## Exercise aim
Reading the listing below, count the lines that contain the word "agent" and give that count alone.

## Exercise materials
====
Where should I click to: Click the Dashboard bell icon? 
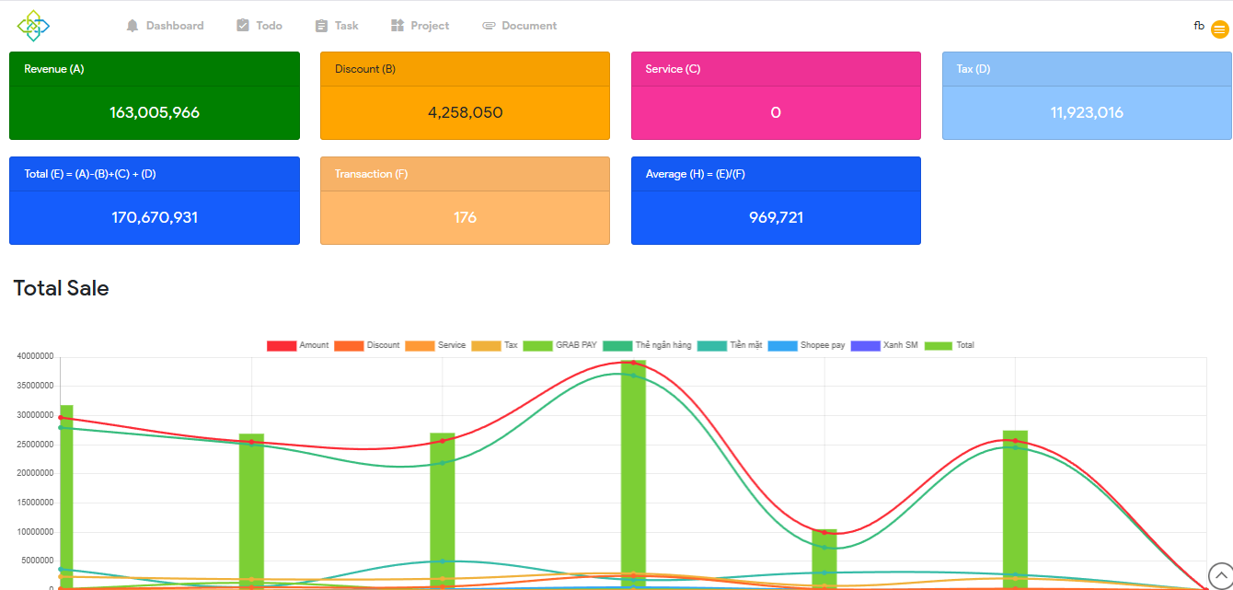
====
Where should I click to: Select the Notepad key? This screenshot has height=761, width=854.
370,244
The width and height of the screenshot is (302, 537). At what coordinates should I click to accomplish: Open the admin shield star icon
====
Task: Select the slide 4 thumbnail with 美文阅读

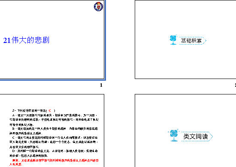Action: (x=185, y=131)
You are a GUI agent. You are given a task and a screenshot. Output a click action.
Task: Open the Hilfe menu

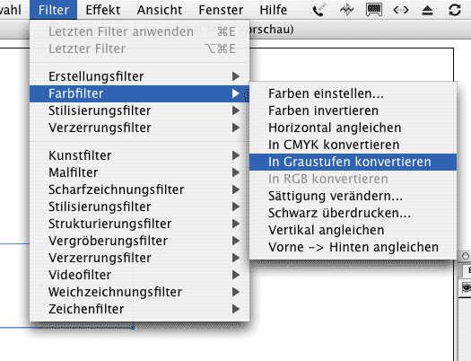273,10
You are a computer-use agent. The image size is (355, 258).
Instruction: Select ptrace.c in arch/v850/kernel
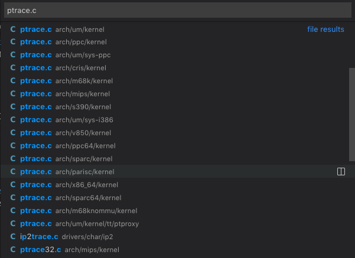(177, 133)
====
## Exercise output
2